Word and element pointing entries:
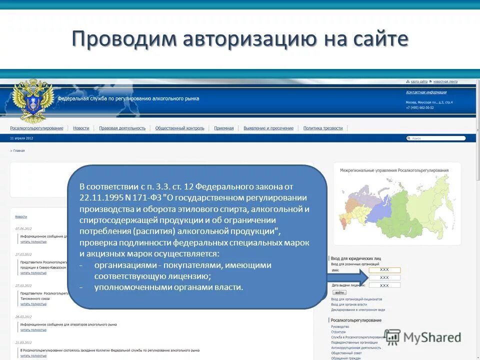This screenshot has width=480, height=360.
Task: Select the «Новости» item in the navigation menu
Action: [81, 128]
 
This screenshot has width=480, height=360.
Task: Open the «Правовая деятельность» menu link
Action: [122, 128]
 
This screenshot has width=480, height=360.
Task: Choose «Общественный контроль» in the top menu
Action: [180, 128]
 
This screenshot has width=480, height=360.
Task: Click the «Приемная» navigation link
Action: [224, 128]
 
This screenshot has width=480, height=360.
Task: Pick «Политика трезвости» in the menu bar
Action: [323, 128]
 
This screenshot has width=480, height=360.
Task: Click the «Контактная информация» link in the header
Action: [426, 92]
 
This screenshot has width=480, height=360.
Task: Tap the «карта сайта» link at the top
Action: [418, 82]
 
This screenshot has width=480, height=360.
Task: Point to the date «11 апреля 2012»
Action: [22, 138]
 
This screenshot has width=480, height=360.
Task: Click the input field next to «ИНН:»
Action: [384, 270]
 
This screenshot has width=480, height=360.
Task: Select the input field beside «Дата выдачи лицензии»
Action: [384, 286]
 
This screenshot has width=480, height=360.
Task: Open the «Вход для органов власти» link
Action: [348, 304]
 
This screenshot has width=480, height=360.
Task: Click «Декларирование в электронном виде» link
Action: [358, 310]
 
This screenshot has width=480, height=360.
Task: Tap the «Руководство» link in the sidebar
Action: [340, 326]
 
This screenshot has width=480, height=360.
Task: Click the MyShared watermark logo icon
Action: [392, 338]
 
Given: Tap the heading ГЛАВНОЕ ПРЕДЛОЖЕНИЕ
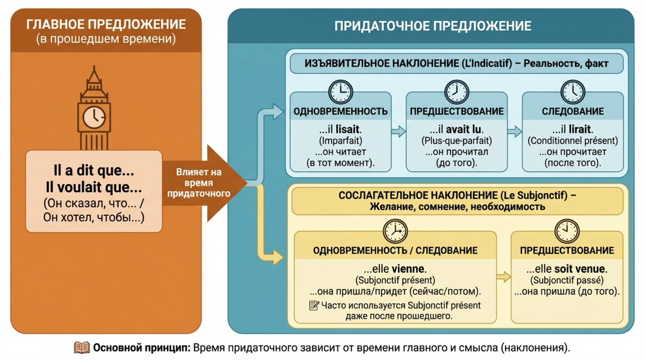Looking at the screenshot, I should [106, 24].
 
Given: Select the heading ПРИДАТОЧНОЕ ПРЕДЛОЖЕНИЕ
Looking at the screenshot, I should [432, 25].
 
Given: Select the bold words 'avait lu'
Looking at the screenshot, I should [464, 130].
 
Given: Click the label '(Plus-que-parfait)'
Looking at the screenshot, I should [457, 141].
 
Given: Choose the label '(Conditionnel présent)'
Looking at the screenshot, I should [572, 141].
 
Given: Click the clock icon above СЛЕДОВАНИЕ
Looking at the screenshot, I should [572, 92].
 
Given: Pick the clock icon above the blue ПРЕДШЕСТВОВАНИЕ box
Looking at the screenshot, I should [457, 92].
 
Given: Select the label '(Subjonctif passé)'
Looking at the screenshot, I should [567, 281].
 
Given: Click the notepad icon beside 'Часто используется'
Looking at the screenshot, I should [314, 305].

...

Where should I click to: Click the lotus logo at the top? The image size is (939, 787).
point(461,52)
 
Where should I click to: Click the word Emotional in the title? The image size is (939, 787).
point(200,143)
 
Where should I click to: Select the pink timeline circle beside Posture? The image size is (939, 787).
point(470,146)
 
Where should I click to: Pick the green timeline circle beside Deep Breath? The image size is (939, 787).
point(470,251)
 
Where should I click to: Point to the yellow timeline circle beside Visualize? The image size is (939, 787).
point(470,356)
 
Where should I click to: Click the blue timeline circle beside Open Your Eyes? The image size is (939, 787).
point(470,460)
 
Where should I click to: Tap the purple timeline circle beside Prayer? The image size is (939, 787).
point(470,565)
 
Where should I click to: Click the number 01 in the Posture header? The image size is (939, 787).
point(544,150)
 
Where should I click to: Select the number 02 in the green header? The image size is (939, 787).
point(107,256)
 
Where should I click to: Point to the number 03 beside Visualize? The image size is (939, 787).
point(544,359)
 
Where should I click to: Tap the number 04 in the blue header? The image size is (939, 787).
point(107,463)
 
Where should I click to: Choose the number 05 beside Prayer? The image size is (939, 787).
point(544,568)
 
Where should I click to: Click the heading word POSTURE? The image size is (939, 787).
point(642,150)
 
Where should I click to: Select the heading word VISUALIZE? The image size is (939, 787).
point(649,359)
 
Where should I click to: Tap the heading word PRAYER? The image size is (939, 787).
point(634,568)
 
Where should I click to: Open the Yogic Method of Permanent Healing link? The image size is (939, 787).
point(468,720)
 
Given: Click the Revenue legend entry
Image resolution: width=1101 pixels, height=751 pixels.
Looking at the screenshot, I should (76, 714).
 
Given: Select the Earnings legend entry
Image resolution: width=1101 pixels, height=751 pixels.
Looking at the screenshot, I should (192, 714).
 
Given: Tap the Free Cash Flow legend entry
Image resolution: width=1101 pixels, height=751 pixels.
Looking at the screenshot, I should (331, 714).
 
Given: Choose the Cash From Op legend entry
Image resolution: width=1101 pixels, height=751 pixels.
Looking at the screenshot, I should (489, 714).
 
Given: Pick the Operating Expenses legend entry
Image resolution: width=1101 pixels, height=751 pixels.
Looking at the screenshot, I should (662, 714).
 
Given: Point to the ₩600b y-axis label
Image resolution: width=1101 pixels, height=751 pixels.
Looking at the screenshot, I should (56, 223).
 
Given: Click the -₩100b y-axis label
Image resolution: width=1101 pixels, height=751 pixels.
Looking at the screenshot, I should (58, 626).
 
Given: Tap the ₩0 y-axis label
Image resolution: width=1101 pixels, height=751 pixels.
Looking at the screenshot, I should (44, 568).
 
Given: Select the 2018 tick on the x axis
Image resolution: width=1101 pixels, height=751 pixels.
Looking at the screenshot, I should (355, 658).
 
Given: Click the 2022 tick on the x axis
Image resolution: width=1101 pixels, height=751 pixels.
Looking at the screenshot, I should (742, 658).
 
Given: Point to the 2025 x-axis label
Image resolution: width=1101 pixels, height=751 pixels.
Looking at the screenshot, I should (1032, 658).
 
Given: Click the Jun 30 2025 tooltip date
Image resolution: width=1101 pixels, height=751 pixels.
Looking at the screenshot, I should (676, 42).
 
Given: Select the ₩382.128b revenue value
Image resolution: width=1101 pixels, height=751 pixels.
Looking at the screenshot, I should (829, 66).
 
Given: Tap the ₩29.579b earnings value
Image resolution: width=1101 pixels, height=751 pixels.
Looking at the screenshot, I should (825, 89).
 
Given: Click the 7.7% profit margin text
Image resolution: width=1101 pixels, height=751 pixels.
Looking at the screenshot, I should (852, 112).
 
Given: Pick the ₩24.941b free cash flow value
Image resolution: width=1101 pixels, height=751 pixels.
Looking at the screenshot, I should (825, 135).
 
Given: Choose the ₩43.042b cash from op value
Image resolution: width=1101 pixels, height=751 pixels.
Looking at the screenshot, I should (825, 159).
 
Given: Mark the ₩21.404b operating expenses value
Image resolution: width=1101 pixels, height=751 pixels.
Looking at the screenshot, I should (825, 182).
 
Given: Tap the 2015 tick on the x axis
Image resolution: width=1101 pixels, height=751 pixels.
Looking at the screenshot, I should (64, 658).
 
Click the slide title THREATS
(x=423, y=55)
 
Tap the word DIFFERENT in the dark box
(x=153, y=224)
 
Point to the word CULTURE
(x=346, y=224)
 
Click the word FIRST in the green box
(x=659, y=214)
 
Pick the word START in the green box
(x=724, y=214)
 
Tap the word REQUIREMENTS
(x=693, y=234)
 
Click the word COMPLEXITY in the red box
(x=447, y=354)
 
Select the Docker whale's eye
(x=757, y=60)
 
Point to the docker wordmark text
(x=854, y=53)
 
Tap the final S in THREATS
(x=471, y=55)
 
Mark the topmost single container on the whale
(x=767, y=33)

THE PROBLEM -
Update everything from the line containing "Tap the word DIFFERENT in the dark box" down to the line containing "(x=767, y=33)", replacing "green box" with "green panel" and leaving all else unchanged.

EXERCISE OUTPUT -
Tap the word DIFFERENT in the dark box
(x=153, y=224)
 
Point to the word CULTURE
(x=346, y=224)
 
Click the word FIRST in the green panel
(x=659, y=214)
 
Pick the word START in the green panel
(x=724, y=214)
 
Tap the word REQUIREMENTS
(x=693, y=234)
 
Click the word COMPLEXITY in the red box
(x=447, y=354)
 
Select the Docker whale's eye
(x=757, y=60)
 
Point to the docker wordmark text
(x=854, y=53)
 
Tap the final S in THREATS
(x=471, y=55)
 
Mark the topmost single container on the whale
(x=767, y=33)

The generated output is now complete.